You’ve probably only seen a photo of a hellbender, as they are shy and elusive salamanders that have been present in our local waters for eons. As an “indicator” species, they are important because they reflect the water quality of streams and rivers. They are only found in clean, pristine waters, such as Flat Creek. As recent as 2017, hellbenders have been spotted and confirmed in Montreat. However, after the devastating effects of Tropical Storm Alberto in May 2018, hellbenders have not been seen in our Town. In the summer of 2019, Josh Holbrook, Asst. Professor of Environmental Science at Montreat College, and several students received a grant to study the hellbender population in Flat Creek. They placed 10 hellbender “huts”, or nesting boxes, in the creek from the Greybeard Trailhead down to Ole Guacamole’s Mexican Restaurant in Black Mountain.
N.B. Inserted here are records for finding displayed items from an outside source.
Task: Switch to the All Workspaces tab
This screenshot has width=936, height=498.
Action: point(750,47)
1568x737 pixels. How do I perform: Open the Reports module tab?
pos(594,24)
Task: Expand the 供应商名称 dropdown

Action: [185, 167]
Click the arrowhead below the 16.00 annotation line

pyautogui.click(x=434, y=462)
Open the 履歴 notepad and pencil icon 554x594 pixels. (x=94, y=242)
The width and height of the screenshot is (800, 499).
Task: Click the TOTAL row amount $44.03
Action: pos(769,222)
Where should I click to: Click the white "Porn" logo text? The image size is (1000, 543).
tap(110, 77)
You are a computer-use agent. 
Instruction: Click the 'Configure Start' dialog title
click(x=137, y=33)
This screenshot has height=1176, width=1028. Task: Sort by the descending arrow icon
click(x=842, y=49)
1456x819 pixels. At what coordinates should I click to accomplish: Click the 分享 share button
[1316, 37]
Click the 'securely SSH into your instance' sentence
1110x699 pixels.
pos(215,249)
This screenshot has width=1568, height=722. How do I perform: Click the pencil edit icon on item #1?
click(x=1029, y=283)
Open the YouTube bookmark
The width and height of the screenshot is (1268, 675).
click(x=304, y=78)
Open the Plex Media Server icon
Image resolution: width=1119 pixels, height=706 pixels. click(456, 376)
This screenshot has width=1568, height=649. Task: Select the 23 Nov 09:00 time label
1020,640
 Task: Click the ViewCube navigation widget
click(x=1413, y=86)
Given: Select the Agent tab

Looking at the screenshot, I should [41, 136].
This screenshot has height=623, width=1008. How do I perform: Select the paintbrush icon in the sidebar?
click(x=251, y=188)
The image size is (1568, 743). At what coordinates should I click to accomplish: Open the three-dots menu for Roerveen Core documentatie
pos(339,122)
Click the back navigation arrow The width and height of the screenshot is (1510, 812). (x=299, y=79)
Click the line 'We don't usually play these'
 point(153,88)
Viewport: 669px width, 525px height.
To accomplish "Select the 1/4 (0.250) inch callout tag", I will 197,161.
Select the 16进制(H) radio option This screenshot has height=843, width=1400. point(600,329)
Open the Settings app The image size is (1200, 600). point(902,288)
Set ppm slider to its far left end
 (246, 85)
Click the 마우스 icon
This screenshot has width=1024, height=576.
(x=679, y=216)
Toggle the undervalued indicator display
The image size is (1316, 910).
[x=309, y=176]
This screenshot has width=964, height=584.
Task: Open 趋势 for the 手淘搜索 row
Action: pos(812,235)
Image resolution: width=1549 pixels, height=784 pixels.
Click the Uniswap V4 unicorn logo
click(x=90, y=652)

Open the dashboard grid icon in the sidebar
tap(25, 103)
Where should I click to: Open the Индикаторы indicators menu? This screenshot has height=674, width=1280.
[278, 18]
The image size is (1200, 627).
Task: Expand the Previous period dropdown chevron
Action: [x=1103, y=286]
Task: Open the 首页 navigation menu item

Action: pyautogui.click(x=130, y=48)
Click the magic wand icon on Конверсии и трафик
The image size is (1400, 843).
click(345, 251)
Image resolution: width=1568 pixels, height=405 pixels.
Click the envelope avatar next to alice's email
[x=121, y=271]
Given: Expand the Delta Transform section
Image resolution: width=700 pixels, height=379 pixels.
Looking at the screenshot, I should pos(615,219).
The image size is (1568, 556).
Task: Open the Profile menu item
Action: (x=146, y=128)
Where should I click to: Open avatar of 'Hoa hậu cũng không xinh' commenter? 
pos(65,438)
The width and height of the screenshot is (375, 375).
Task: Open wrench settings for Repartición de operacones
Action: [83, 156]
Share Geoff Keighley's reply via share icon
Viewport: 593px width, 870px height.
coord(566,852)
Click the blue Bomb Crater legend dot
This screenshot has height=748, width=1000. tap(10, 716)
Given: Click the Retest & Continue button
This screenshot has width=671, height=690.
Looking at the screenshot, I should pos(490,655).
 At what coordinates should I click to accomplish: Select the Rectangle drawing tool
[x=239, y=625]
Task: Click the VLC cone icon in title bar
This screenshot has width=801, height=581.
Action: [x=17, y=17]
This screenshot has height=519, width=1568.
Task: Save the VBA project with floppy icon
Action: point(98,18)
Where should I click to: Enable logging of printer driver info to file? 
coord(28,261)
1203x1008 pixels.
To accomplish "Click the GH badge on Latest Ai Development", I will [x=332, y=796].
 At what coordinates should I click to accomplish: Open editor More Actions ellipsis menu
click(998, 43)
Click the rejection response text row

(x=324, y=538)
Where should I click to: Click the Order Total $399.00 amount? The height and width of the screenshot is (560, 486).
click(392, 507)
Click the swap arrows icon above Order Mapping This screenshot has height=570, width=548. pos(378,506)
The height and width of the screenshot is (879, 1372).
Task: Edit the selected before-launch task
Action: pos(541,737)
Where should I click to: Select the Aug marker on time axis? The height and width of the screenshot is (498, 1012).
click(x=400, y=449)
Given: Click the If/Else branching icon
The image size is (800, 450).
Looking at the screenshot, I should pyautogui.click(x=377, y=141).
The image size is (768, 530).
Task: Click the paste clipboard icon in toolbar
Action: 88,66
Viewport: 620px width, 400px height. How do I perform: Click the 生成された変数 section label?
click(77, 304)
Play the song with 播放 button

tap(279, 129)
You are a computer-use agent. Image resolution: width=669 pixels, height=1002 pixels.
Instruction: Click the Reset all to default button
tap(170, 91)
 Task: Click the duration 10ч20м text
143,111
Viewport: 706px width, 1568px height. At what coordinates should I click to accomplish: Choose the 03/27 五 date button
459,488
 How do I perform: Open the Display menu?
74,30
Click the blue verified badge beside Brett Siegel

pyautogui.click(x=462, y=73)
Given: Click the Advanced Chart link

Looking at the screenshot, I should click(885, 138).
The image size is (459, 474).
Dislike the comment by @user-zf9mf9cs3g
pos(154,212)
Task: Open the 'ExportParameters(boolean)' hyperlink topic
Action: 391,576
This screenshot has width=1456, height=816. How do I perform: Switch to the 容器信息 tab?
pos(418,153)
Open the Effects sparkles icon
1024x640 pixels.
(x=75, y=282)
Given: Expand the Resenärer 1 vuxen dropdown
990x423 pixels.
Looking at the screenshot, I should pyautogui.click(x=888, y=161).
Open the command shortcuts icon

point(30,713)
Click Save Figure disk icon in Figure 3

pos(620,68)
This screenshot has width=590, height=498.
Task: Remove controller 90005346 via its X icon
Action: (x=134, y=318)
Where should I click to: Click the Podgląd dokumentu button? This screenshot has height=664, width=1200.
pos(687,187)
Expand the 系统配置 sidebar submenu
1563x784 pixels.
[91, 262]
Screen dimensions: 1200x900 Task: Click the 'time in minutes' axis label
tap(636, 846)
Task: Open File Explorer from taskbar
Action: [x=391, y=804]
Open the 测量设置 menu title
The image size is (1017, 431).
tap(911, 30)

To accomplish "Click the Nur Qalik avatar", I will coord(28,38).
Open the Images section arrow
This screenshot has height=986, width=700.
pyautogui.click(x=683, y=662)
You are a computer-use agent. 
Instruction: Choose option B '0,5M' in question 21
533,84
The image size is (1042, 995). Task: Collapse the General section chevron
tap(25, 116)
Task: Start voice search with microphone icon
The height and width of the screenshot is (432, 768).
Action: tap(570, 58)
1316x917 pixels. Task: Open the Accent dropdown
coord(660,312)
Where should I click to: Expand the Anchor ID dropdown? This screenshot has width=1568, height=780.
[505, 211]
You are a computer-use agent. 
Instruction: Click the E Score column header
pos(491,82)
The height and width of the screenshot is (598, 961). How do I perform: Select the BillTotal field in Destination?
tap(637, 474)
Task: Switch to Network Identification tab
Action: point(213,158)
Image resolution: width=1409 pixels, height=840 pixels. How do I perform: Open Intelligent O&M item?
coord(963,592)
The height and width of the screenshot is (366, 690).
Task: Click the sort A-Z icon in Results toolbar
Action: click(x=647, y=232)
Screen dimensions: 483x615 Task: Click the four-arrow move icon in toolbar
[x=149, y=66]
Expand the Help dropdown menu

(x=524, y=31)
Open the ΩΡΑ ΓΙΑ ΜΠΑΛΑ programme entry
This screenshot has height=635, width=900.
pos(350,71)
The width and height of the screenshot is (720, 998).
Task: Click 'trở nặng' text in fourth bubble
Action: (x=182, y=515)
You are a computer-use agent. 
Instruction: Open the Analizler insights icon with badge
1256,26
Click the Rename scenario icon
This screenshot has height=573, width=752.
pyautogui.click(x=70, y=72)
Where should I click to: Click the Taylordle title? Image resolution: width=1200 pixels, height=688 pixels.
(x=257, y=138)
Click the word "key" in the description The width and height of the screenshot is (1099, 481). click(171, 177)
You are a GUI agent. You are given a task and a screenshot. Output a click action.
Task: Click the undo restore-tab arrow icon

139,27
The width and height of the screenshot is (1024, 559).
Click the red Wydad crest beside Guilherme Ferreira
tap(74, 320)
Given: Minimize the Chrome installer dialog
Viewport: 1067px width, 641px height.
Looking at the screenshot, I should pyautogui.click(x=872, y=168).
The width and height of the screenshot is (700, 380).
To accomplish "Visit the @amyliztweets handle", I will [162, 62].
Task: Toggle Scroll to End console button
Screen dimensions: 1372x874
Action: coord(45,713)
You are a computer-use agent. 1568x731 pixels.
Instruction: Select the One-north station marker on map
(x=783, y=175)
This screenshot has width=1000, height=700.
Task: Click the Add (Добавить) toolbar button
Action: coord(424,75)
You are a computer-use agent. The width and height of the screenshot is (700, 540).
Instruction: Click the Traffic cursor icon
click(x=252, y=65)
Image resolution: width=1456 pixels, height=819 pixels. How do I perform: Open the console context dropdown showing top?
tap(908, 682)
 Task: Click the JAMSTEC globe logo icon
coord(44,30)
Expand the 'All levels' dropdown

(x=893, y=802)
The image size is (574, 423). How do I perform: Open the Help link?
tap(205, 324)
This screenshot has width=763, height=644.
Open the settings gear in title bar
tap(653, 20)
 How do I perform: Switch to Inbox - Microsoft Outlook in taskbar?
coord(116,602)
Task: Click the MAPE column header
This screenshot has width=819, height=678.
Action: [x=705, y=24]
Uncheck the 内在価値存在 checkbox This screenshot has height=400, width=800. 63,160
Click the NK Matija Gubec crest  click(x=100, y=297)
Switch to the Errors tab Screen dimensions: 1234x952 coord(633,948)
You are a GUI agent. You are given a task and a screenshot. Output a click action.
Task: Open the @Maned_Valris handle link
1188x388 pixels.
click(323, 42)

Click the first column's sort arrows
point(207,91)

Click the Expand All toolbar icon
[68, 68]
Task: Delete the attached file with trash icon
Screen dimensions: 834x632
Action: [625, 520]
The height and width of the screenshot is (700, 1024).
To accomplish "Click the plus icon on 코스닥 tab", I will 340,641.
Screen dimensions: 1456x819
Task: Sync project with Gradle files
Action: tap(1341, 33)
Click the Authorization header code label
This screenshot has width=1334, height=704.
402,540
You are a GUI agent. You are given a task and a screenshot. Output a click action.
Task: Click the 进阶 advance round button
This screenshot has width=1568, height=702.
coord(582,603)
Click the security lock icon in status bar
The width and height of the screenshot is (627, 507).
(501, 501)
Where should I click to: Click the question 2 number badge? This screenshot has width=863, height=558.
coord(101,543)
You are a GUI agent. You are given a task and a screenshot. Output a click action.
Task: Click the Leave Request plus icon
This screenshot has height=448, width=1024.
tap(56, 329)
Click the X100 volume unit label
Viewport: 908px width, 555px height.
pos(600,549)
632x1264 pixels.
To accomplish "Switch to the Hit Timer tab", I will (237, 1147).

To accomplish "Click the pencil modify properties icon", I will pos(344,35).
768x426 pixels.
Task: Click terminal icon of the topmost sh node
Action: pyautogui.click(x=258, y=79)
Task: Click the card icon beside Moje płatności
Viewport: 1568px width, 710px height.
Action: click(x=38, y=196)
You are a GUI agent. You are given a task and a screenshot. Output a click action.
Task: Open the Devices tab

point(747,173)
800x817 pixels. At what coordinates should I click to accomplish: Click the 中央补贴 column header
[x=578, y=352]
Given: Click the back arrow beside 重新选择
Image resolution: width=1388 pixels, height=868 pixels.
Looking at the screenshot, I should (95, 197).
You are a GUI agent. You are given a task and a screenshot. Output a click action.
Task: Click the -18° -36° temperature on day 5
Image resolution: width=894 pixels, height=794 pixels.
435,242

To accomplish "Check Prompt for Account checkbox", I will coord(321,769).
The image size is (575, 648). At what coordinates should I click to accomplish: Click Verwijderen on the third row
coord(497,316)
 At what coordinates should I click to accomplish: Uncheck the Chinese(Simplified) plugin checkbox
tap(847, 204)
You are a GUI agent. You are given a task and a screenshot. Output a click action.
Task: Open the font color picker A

Additionally, they used snorkeling equipment to search for the giant salamanders. Unfortunately, by the end of the summer, no hellbenders had been found. However, in talking to people in Black Mountain, Josh heard first hand reports of hellbender sightings near Ole Guacamole’s, which was a significant encouragement. It was Josh’s supposition that the Alberto storm had washed the Montreat hellbenders down stream due to the significant flooding.
As a result of his findings and supposition, Josh partnered with NC Wildlife last fall to conduct DNA tests of the water to determine any presence of hellbender DNA. Three test samples were taken- two in Montreat and one at Ole Guacamole’s. The bad news: no hellbender DNA was found in Montreat’s Flat Creek waters. The good news: hellbender DNA was significantly present in the Ole Guacamole’s sample.
Where to from here? Josh plans on continuing the studies in Flat Creek, especially between Montreat and Ole Guacamole’s to determine how far upstream they are living. “It’s going to be an interesting long-term study,” Josh commented. “It’s part of the natural cycle of things. We have many questions to resolve, like will they move upstream again? Has their range changed and is it permanent?”
We hope at some point they will return to our cold, clear Flat Creek waters. And we appreciate Josh’s important work.